[RFC,2/2] sched: Enqueue tasks on a cpu with only SCHED_IDLE tasks

Message ID 71a578a0c5b39169fe74ad378ee41eaf546844ac.1543229820.git.viresh.kumar@linaro.org
State New
Headers show
Series
  • sched: Power optimizations with SCHED_IDLE
Related show

Commit Message

Viresh Kumar Nov. 26, 2018, 11:20 a.m.
The scheduler tries to schedule a newly wakeup task on an idle CPU to
make sure the new task gets chance to run as soon as possible, for
performance reasons.

The SCHED_IDLE scheduling policy is used for tasks which have the lowest
priority and there is no hurry in running them. If all the tasks
currently enqueued on a CPU have their policy set to SCHED_IDLE, then
any new task (non SCHED_IDLE) enqueued on that CPU should normally get a
chance to run immediately. This patch takes advantage of this to save
power in some cases by avoiding waking up an idle CPU (which may be in
some deep idle state) and enqueuing the new task on a CPU which only has
SCHED_IDLE tasks.

Signed-off-by: Viresh Kumar <viresh.kumar@linaro.org>

---
 kernel/sched/core.c  | 23 ++++++++++++++++++++
 kernel/sched/fair.c  | 50 +++++++++++++++++++++++++++++++-------------
 kernel/sched/sched.h |  3 +++
 3 files changed, 62 insertions(+), 14 deletions(-)

-- 
2.19.1.568.g152ad8e3369a

Comments

Quentin Perret Nov. 26, 2018, 12:37 p.m. | #1
Hi Viresh,

On Monday 26 Nov 2018 at 16:50:24 (+0530), Viresh Kumar wrote:
> The scheduler tries to schedule a newly wakeup task on an idle CPU to

> make sure the new task gets chance to run as soon as possible, for

> performance reasons.

> 

> The SCHED_IDLE scheduling policy is used for tasks which have the lowest

> priority and there is no hurry in running them. If all the tasks

> currently enqueued on a CPU have their policy set to SCHED_IDLE, then

> any new task (non SCHED_IDLE) enqueued on that CPU should normally get a

> chance to run immediately. This patch takes advantage of this to save

> power in some cases by avoiding waking up an idle CPU (which may be in

> some deep idle state) and enqueuing the new task on a CPU which only has

> SCHED_IDLE tasks.


So, avoiding to wake-up a CPU isn't always good for energy. You may
prefer to spread tasks in order to keep the OPP low, for example. What
you're trying to achieve here can be actively harmful for both energy
and performance in some cases, I think.

Also, packing will reduce your chances to go cluster idle (yes you're
not guaranteed to go cluster idle either if you spread depending how
the tasks align in time, but at least there's a chance). So, even from
the idle perspective it's not obvious we actually want to do that.

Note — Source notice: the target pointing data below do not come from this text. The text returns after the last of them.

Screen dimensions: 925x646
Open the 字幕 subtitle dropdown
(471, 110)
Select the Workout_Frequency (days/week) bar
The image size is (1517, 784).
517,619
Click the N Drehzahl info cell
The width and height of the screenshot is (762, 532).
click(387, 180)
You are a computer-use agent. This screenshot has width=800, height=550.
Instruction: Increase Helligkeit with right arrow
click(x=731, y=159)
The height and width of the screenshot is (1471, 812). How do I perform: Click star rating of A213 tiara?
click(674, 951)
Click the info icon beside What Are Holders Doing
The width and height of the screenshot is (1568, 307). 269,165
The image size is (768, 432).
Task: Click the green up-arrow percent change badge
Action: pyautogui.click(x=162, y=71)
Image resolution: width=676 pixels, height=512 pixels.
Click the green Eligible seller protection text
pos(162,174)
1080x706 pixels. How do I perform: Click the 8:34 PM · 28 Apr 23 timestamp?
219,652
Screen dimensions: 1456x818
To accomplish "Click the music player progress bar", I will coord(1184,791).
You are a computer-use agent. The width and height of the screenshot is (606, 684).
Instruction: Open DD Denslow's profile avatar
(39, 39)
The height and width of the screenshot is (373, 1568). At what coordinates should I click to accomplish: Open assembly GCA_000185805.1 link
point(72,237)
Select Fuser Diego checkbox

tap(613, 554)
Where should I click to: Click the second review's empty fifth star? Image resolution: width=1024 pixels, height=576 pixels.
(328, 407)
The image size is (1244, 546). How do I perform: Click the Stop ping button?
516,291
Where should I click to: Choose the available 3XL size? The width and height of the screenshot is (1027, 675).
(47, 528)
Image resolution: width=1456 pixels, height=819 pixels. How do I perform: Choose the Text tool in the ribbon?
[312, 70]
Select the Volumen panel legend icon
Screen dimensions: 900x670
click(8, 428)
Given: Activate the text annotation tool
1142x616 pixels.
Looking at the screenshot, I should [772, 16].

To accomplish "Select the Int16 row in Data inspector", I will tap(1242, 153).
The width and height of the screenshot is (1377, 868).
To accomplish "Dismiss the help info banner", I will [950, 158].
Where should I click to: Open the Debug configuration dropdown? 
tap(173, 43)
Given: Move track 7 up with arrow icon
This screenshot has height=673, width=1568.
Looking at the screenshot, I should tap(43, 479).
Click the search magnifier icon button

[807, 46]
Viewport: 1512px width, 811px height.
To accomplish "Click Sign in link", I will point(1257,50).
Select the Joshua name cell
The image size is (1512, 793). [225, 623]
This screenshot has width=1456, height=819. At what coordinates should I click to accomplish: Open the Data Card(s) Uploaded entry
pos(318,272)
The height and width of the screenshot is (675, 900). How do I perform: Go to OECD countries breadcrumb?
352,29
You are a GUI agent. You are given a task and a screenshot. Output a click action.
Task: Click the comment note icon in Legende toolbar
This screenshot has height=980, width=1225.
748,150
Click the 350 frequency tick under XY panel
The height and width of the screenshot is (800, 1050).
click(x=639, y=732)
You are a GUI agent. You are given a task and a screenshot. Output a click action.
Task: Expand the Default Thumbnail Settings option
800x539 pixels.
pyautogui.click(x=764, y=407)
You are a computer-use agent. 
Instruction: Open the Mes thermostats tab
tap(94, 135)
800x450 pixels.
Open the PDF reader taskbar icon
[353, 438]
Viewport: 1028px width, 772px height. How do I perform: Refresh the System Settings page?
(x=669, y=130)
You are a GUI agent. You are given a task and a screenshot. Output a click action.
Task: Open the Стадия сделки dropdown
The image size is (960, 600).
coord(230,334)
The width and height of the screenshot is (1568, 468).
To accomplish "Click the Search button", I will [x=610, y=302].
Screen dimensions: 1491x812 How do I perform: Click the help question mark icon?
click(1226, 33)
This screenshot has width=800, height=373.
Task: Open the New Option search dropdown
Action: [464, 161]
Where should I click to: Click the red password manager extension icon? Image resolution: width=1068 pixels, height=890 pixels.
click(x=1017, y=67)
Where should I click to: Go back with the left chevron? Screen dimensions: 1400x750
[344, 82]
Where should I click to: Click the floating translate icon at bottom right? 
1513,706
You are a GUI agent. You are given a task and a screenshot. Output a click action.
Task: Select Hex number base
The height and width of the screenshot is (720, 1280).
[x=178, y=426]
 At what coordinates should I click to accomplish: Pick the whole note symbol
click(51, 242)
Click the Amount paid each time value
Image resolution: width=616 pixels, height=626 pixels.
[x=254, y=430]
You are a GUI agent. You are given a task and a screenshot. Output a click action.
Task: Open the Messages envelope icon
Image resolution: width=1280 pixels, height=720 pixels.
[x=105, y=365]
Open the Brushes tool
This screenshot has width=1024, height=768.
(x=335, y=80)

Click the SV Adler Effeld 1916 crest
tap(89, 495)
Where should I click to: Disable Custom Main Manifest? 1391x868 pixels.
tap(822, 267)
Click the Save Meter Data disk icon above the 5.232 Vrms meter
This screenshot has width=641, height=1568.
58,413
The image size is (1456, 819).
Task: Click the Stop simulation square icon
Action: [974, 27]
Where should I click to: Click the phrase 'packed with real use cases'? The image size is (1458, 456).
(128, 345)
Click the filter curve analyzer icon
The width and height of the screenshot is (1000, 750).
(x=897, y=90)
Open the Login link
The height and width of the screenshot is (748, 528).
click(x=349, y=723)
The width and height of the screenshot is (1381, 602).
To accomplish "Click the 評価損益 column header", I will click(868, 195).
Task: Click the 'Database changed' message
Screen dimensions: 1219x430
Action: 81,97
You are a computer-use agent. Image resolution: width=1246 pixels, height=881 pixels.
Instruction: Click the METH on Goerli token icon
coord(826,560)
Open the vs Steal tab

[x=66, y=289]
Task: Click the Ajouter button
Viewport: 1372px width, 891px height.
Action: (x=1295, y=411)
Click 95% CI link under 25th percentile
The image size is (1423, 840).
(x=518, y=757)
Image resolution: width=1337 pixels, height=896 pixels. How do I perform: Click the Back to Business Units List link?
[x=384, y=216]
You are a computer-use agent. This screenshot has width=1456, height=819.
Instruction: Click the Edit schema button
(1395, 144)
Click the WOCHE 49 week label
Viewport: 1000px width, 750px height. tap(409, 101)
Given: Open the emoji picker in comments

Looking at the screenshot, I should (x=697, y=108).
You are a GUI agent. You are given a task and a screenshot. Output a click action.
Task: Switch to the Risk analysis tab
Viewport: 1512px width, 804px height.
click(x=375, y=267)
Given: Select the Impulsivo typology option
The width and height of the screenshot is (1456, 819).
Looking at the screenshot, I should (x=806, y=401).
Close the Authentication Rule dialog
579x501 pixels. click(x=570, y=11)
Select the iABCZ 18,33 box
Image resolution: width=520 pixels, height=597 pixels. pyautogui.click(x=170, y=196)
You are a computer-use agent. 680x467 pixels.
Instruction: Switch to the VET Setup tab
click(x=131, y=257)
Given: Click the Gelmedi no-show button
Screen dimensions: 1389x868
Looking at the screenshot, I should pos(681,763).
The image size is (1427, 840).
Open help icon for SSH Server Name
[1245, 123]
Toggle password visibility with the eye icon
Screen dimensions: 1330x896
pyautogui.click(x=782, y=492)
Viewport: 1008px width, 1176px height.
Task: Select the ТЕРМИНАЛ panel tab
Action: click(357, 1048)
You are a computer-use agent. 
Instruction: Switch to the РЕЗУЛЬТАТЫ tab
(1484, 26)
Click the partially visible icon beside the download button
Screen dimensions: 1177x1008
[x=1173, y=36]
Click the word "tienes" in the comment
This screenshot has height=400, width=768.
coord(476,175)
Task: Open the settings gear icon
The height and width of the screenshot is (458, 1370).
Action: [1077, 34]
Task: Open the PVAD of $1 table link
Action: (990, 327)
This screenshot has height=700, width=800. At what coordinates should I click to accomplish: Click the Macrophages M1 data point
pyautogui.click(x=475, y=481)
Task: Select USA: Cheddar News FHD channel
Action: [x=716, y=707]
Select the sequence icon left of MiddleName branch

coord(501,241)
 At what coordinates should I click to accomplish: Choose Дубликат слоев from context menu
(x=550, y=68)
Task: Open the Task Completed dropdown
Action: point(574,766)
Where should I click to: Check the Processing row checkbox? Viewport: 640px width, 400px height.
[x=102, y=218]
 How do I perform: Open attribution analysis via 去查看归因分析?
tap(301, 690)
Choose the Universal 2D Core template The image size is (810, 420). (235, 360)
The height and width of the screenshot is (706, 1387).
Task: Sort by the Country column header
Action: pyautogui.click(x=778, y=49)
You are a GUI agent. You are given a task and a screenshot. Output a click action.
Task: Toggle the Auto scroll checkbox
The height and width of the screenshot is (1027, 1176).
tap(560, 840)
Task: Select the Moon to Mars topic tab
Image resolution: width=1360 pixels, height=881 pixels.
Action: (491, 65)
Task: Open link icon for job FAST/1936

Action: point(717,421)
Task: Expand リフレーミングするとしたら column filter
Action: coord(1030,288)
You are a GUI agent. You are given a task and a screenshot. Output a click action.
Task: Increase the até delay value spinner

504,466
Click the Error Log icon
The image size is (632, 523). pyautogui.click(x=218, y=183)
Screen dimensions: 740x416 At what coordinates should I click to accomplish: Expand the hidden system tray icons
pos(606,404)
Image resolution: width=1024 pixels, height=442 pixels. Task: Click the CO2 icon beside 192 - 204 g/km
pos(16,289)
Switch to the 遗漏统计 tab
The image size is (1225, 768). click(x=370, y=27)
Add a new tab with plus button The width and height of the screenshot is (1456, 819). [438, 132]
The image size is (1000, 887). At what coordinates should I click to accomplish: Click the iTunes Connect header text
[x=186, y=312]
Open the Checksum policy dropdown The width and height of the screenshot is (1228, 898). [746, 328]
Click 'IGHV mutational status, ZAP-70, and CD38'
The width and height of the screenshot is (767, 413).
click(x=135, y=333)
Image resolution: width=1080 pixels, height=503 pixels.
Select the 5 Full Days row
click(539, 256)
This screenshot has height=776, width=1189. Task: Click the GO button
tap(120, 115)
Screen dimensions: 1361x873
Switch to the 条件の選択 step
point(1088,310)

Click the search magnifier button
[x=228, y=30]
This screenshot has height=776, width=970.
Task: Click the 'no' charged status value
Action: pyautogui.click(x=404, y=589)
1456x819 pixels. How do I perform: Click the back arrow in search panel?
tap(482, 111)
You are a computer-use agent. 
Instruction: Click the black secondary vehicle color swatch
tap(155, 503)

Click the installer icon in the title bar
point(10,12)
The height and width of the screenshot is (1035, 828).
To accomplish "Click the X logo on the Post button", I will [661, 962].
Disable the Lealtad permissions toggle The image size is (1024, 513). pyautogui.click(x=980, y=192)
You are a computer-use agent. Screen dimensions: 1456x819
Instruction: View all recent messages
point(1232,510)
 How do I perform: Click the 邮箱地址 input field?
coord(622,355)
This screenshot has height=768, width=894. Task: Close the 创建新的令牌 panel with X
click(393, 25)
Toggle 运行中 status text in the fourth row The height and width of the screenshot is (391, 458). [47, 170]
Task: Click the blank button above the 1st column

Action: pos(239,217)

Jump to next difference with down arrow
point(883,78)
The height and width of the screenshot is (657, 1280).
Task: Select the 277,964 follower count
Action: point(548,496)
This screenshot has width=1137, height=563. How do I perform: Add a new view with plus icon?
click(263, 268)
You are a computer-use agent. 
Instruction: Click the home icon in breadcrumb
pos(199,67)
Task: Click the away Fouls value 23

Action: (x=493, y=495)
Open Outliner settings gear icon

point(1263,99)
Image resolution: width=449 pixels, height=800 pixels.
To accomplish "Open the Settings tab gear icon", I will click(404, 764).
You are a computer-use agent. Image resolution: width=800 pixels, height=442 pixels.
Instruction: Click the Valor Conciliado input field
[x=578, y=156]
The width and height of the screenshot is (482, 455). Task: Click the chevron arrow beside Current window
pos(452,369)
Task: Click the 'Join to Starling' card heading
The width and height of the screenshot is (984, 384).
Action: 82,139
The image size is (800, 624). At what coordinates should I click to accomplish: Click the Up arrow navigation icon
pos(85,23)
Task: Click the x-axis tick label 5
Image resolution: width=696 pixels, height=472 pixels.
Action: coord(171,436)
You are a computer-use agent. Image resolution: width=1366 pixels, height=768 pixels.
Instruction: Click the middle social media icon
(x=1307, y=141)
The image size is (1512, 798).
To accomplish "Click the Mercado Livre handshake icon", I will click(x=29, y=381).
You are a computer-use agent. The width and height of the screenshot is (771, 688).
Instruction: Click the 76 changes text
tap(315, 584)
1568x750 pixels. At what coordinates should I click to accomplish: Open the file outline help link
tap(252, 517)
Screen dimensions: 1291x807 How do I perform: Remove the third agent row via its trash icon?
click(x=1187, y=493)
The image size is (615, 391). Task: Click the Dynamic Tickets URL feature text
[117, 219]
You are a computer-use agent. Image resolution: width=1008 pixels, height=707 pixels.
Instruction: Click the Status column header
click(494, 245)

And finally, the placement that this patch tries to achieve is
inherently unbalanced IIUC. So, unless you hide this behind the EAS
static key, you'll need to make sure the periodic/idle load balance code
doesn't kill all the work you do in the wake-up path. So I'm not sure
this patch really works in practice in its current state.

Now, I think you have a point by saying we could possibly be a bit
smarter with the way we deal with SCHED_IDLE tasks, especially if they
are going to be used more (is that a certainty BTW ?), I'm just not
entirely convinced with the 'power' argument yet.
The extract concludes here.